I think the problem is that while there is an actual issue here that should be talked about, i.e. there is no reason that the Reiger sleeve needs to be white, a lot of the complaints on the front went a little too overboard. Comparing this to Johanson Major is willfully ignoring any nuance in the issue and dishonestly hand waving huge differences.
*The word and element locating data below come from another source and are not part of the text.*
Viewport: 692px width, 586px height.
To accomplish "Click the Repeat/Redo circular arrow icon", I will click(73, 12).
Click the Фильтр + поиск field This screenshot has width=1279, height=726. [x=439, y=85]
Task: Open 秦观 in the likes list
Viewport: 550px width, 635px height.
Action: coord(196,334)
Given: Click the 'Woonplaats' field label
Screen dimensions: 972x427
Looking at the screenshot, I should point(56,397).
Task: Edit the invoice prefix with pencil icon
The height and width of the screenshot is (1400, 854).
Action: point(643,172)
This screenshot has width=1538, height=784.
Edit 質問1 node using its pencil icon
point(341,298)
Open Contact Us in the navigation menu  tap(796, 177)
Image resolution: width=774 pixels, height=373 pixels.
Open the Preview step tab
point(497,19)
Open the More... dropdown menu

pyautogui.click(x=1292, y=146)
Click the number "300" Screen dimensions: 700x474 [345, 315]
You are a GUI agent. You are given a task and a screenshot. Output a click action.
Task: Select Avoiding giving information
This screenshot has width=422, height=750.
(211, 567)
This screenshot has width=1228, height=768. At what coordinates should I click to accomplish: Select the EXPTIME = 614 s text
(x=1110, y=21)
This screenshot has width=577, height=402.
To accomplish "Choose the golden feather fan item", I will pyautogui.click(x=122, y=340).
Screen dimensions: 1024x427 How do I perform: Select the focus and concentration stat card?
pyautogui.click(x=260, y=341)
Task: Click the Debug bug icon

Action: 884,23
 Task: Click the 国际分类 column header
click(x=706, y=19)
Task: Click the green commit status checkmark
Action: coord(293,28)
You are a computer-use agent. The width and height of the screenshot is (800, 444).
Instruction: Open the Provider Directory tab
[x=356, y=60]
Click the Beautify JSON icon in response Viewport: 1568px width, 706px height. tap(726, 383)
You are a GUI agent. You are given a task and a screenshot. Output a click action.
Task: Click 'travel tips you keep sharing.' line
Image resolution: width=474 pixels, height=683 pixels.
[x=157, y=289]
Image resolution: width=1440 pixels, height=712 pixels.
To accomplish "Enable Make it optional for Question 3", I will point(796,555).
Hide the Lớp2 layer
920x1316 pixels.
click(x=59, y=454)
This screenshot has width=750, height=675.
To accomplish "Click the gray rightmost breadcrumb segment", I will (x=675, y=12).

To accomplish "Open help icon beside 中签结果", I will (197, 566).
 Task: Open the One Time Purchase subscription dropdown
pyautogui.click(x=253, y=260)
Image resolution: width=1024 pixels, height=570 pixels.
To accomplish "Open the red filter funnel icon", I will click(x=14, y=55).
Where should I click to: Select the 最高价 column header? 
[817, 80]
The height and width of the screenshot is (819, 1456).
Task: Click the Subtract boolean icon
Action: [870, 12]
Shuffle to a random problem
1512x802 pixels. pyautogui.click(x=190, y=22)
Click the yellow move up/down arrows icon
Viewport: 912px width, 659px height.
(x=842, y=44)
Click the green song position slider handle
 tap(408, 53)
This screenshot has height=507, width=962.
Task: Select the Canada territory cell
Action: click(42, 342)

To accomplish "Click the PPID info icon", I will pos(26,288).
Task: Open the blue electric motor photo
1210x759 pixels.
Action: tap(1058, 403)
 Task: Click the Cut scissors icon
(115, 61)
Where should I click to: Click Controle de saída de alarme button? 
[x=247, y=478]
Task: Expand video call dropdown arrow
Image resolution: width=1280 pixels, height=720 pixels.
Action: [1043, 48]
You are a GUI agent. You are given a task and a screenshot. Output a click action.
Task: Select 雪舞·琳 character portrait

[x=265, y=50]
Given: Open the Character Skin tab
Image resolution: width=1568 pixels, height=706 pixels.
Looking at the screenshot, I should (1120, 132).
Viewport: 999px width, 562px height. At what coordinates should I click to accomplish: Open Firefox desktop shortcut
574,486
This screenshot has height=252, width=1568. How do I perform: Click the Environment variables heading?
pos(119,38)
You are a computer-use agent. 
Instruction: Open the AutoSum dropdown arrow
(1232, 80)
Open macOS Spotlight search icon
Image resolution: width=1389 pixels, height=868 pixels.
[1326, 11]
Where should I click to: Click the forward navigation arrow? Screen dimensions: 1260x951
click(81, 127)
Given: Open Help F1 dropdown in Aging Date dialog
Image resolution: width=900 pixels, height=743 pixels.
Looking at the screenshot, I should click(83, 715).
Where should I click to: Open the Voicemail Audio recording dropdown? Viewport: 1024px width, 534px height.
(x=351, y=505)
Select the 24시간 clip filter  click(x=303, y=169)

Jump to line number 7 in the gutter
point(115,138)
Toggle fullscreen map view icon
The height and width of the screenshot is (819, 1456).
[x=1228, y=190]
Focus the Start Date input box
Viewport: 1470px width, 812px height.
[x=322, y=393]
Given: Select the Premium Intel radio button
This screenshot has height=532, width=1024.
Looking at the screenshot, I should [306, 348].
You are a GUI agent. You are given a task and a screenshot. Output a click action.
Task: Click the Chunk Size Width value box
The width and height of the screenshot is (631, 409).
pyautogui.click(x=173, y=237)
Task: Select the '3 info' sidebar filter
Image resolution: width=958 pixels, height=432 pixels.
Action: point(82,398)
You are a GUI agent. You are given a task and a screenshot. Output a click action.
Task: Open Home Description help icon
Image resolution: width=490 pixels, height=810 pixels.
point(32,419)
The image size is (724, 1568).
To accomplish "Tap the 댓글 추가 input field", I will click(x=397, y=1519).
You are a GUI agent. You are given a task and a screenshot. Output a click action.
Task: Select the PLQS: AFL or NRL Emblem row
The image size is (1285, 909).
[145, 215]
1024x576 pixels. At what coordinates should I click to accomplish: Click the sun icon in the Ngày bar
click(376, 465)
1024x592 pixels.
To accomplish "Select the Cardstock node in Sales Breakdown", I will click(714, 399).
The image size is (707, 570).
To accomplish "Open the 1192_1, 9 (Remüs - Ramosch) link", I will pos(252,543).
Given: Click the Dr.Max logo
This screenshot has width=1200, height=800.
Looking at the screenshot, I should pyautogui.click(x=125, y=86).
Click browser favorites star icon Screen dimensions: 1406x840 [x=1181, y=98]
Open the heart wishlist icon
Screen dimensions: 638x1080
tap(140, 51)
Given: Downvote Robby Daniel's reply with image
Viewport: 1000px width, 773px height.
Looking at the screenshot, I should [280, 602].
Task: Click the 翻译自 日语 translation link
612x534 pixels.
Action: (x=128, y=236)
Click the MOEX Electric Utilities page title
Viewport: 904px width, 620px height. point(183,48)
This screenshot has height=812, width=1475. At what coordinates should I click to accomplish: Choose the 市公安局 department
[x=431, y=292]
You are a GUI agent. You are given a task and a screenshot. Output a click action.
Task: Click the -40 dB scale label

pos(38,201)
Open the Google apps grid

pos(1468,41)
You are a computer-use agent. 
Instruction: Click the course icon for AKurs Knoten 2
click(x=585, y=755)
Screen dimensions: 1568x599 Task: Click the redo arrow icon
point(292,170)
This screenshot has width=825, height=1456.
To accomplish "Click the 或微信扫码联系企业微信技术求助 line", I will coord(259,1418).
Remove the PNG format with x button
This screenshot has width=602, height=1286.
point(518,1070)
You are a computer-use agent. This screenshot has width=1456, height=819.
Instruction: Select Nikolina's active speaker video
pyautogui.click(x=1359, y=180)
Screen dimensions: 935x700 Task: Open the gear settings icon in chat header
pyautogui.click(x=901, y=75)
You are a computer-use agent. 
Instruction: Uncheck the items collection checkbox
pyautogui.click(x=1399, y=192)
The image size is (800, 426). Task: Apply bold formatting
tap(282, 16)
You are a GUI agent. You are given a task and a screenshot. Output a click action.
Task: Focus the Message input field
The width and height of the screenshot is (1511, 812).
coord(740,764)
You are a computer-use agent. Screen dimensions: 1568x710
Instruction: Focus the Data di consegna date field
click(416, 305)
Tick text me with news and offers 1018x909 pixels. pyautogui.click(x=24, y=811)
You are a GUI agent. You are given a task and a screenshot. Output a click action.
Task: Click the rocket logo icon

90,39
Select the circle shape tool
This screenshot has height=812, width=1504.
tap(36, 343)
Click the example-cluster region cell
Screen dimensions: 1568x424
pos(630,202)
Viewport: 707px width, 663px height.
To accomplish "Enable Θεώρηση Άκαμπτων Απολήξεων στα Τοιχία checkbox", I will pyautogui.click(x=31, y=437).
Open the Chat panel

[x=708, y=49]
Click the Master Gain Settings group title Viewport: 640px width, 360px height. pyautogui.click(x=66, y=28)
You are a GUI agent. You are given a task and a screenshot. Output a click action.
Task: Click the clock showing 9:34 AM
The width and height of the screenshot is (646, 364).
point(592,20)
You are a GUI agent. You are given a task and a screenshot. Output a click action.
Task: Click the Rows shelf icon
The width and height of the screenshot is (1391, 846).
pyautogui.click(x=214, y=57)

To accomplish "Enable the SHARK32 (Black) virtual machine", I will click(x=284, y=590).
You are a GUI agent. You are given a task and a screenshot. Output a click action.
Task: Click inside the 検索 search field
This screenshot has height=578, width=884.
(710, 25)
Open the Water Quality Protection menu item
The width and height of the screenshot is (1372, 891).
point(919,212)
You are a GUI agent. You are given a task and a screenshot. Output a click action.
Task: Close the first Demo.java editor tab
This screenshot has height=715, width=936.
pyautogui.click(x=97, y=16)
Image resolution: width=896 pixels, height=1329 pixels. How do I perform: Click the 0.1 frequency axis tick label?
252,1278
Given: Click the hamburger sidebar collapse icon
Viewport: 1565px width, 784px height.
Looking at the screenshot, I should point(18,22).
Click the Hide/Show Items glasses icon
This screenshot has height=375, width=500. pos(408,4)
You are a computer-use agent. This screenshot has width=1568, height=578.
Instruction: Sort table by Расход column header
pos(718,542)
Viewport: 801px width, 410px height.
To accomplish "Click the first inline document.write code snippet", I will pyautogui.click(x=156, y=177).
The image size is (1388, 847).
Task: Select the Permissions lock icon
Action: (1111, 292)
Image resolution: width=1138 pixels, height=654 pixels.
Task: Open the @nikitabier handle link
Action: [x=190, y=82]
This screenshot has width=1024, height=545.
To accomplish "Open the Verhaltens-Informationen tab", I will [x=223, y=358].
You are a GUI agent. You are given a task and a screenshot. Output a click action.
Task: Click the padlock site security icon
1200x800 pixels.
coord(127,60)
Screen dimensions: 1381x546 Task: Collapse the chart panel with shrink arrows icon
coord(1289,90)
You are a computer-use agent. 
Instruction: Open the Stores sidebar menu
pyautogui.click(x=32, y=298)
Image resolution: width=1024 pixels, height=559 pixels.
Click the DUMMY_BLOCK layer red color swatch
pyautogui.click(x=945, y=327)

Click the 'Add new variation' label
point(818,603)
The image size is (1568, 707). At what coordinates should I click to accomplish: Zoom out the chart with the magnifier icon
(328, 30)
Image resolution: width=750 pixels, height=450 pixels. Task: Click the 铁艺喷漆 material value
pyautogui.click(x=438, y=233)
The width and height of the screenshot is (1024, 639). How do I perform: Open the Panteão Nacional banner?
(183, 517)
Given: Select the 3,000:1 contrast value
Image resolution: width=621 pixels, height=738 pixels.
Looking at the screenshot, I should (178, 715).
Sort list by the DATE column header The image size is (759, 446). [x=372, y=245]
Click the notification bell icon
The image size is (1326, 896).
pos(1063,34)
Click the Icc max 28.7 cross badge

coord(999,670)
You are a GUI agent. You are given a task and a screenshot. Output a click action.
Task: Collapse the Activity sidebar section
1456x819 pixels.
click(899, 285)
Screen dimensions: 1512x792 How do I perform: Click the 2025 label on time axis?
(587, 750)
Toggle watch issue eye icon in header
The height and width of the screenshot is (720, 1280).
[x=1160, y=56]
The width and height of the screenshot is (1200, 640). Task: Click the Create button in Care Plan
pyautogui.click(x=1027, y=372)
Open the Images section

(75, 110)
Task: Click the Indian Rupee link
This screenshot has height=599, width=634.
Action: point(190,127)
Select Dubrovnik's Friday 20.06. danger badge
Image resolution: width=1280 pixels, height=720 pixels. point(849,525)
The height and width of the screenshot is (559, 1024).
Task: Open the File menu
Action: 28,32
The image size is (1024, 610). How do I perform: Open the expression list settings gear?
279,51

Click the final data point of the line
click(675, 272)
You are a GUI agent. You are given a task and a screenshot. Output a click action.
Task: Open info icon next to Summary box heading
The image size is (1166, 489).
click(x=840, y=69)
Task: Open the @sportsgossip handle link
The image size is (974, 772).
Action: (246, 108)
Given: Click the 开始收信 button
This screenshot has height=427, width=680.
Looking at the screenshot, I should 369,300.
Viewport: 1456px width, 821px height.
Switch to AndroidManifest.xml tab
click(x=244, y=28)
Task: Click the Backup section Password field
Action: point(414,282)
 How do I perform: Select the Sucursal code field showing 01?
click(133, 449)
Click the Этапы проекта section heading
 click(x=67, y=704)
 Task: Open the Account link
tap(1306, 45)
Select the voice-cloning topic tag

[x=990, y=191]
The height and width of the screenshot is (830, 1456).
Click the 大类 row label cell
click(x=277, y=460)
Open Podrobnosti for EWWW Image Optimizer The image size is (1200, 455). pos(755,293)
Altered Carbon had 3 Asian guys an a White dude act the part of Kovacs while also explicitly stating and showing other versions. It also clearly grounds the character as originally being Asian. Meanwhile Ghost In The Shell did just enough legwork to "justify" the Asian lead being a blond White lady to barely count as fig leaf.

Avasculous
Aug 30, 2008

Kegslayer posted:


In the book Quellcrist isn't anti technology but flat out anti Protectorate because she believes that they're the ones holding humanity back.

The books point to capitalism and fundamentalism (like Islam) being the main issue. It's basically the system that is broken and in some way, even the rich assholes at the top are unable to break out of their gilded cages. Kovacs is all about smashing revolutions and deriding the leadership of a revolution but at the same time, there are certain places where he does want to smash the state and bring out the guillotine.

Especially with how the trilogy ends, power by itself isn't seen to be a problem.

You could give society infinite technological power and a capitalist society will stay right where they are building centralised power structures on the ruins of the old. The rich and powerful will continue to enrich themselves before they all just stagnate while a, I don't know you'd call it but a socialist/transhuman society will use those same powers and go out exploring into the stars, build wormholes, discover FTL travel etc.


Quellcrist is explicitly pro-stack technology, IIRC. Considers it a vital tool of the revolution.

An annoying pattern I've noticed with TV/Hollywood sci-fi is a knee-jerk tendency to brand any technology that makes someone superhuman, especially immortal, as coming at a terrible cost. Immortals always wish they could get cancer and die miserably after 70 years, so that "their life would have meaning". It's almost like writers feel the need to reassure viewers that superhuman characters are actually worse off.

I liked BSG a lot at first because it seemed to eschew this- the Cylons reveled in the fact that they were effectively immortal and all of the advantages that came with it. And then they hit season 4 and bam, Cylons nobly sacrifice their immortality so that their lives could be short and meaningful.

So one of the things that I liked about Altered Carbon was that the protagonist not only embraces the technology the way most of us would any medical advance, but views people who reject it for themselves as naive and people who reject it for others as despicable.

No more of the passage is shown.